Kutipan Terpilih ->
....

Dengan demikian Allah Ta’ala membolehkan pembunuhan jika itu dibutuhkan bagi kemaslahatan hamba. Sebagaimana firman Allah Ta’ala: fitnah itu lebih besar bahayanya dari pembunuhan. (QS. Al Baqarah (2): 217) yaitu bahwa jika pada pembunuhan  memiliki keburukan dan kerusakan, maka fitnah yang dilakukan oleh orang kafir (karena menyerang kita, pen) adalah lebih buruk dan lebih merusak dari pada pembunuhan (terhadap orang kafir,pen)  itu sendiri. (Imam Ibnu Taimiyah, As Siyaasah Asy Syar’iyyah, Hal. 159. Darul Ma’rifah)

Demikianlah pendapat Imam Ibnu Taimiyah yang begitu jelas, bahwa peperangan terjadi karena kaum kafir menyerang kita, oleh karenanya kita dilarang menyerang yang tidak menyerang kita, seperti anak-anak, kaum wanita, dan orang jompo. Jika kita memerangi manusia dengan sebab semata-mata kekafirannya, sudah barang tentu habislah orang kafir kita perangi tanpa kecuali.

📌Imam Ibnu Qayyim Al Jauziyah Rahimahullah

Beliau berkata dalam kitabnya yang berjudul  Hidaayah Al Hiyari:

ومن تأمل سيرة النبي صلى الله عليه و سلم تبين له انه لم يكره أحدا على دينه قط وانه انما قاتل من قاتله وأما من هادنه فلم يقاتله ما دام مقيما على هدنته لم ينقض عهده بل أمره الله تعالى أن يفي لهم بعهدهم ما استقاموا له كما قال تعالى فما استقاموا لكم فاستقيموا لهم ولما قدم المدينة صالح اليهود وأقرهم على دينهم فلما حاربوه ونقضوا عهده وبدؤوه بالقتال قاتلهم فمن على بعضهم وأجلى بعضهم وقتل بعضهم وكذلك لما هادن قريشا عشر سنين لم يبدءهم بقتال حتى بدءوا هم بقتاله ونقضوا عهده فعند ذلك عزاهم في ديارهم وكانوا هم يغزونه

Bagi siapa yang memperhatikan sirah Nabi Shallallahu ‘Alaihi wa Sallam, akan jelas baginya bahwa Beliau tidak pernah sekali pun memaksakan seseorang untuk masuk keagamanya (Islam). Sesungguhnya Beliau hanyalah memerangi  orang yang memeranginya, ada pun yang mau berdamai dengannya Beliau tidak akan memeranginya, selama perjanjian itu berlaku dan dia tidak melanggarnya. Bahkan Allah Ta’ala  memerintahkan Beliau untuk menepati janji dengan mereka, sejauh mereka konsisten berlaku lurus dengan janji itu, sebagaimana firman Allah Ta’ala: maka selama mereka berlaku lurus terhadapmu, hendaklah kamu berlaku lurus (pula) terhadap mereka. (QS. At Taubah (9): 7)

....

Tujuan Latihan -> Tulis ulang bagian kutipan tentang peperangan dari "Demikianlah pendapat Imam" sampai "perangi tanpa kecuali.", dengan menukar "orang jompo" menjadi "lansia".

....

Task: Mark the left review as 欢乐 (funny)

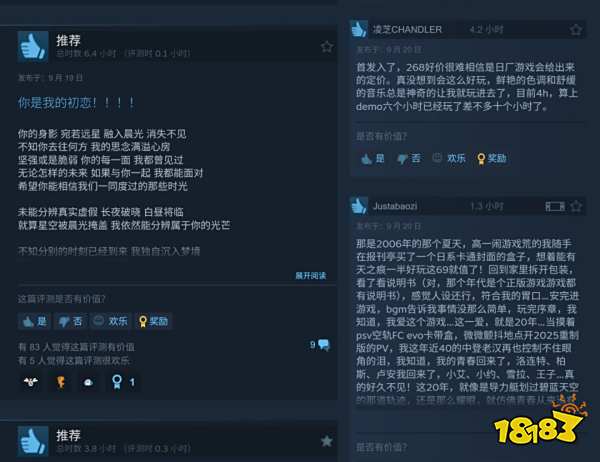Action: [x=111, y=321]
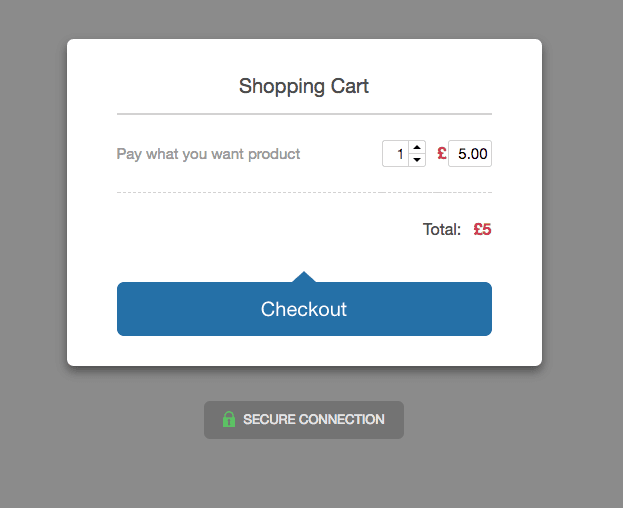Click the green padlock icon
This screenshot has width=623, height=508.
point(229,419)
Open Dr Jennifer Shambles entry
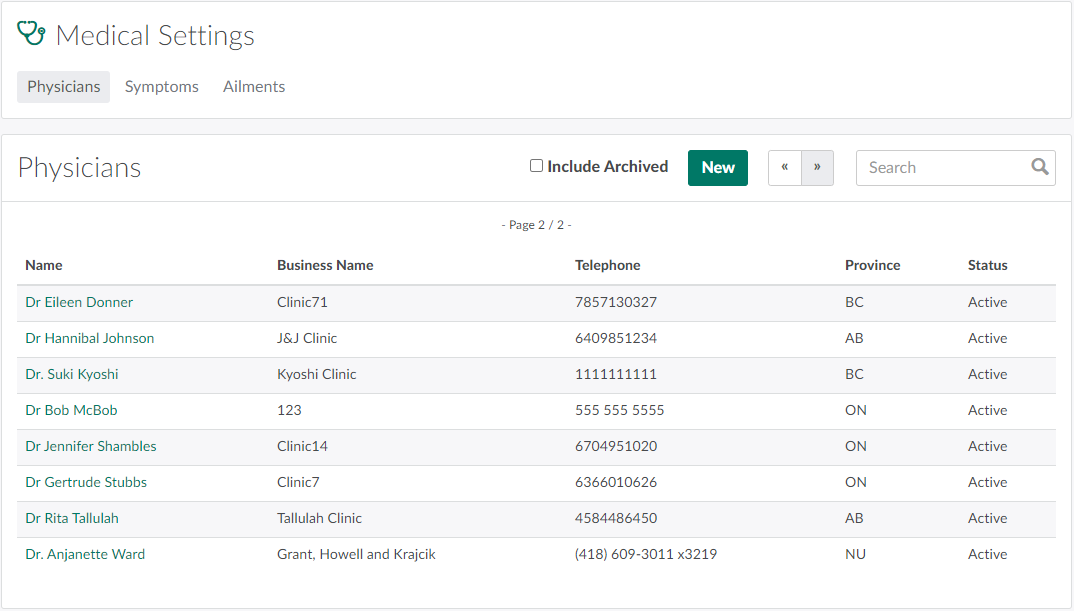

....

Jawaban Tugas ->
Demikianlah pendapat Imam Ibnu Taimiyah yang begitu jelas, bahwa peperangan terjadi karena kaum kafir menyerang kita, oleh karenanya kita dilarang menyerang yang tidak menyerang kita, seperti anak-anak, kaum wanita, dan lansia. Jika kita memerangi manusia dengan sebab semata-mata kekafirannya, sudah barang tentu habislah orang kafir kita perangi tanpa kecuali.